Fujitsu Develops High-Speed Authentication Technology for Encrypted Communications with IoT Devices
Fujitsu Laboratories, the University of Tokyo and Toho University, have developed an authentication technology for Internet-of-Things (IoT) devices that reduces the time needed for authentication in the Transport Layer Security (TLS) cryptographic protocol by nearly 80%. The TLS protocol, which is widely used in PCs and other devices, employs public key cryptography. TLS requires a certain amount of processing capacity, so it had been difficult to apply to IoT devices, which, with their simplified structure, had taken a second or more for authentication. Now, by reducing the processing load of the core authenticated key exchange method, and by accelerating the arithmetic operation speed, the research team succeeded in developing authentication technology that could accommodate TLS.

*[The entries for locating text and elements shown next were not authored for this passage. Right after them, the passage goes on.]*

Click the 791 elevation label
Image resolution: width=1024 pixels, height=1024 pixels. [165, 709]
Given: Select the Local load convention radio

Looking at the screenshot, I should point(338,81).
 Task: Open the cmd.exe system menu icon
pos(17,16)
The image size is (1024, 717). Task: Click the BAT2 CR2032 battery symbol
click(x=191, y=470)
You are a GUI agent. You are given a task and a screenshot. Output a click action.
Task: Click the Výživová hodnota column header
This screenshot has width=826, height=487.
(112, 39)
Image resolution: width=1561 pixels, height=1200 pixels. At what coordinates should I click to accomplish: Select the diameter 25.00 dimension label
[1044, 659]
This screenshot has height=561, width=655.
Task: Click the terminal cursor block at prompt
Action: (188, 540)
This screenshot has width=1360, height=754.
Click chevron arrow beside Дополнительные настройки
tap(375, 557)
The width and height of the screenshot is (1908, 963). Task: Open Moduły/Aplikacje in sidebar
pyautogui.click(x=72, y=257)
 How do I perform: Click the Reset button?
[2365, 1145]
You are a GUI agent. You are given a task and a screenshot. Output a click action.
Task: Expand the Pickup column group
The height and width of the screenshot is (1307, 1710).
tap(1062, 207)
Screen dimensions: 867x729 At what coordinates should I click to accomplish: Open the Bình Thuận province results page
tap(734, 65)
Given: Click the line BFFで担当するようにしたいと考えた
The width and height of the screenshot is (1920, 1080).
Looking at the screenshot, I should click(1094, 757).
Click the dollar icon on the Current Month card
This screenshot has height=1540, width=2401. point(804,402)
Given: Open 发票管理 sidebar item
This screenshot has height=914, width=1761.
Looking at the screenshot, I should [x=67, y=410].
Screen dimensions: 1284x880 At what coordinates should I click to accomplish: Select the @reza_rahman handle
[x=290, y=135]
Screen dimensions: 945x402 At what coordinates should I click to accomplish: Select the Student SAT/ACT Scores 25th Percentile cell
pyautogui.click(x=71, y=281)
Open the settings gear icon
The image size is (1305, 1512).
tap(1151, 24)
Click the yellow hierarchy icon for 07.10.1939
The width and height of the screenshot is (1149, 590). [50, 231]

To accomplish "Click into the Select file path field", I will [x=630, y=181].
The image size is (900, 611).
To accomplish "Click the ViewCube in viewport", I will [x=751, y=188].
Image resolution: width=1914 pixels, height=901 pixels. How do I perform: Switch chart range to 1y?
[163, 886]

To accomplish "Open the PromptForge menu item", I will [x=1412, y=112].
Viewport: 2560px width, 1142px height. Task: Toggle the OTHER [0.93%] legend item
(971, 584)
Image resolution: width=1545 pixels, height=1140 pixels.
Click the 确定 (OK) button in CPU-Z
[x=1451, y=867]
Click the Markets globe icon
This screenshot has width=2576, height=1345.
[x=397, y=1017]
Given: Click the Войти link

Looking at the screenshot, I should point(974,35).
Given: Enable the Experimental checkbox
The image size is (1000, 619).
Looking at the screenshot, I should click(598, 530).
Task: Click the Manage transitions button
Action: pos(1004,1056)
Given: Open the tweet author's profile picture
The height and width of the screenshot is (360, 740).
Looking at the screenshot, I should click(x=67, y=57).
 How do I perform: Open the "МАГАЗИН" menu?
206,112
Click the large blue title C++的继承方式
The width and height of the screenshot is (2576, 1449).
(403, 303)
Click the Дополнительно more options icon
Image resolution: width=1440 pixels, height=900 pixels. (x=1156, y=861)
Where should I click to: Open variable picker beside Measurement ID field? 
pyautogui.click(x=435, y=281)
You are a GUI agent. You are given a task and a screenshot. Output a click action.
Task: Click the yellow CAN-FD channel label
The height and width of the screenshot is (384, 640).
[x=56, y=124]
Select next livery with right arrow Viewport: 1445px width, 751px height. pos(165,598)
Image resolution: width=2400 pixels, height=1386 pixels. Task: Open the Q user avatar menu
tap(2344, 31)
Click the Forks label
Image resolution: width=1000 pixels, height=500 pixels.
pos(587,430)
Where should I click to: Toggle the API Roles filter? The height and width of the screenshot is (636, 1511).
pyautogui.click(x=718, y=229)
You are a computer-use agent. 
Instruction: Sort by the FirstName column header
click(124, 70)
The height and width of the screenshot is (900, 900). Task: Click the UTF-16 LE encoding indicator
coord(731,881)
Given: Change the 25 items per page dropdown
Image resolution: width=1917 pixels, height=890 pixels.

Envisioning actual applications, the team performed field trials of the newly developed technology by connecting it to an energy management system for air conditioning equipment in the Green University of Tokyo Project (GUTP).
With this technology, IoT devices, which have lower processing capacity than PCs, can use communications technology with the same level of safety as that used by PCs. This enables the IoT to be used even in applications requiring security and privacy.
With the aim of practical application in fiscal 2017, Fujitsu Laboratories will work with Toho University to provide IEEE 1888 communications software to bring this technology to organizations participating in the GUTP, and will work to expand its applications.
Details on this technology will be released at SCIS2016, the Symposium on Cryptography and Information Security, opening today in Kumamoto, Japan.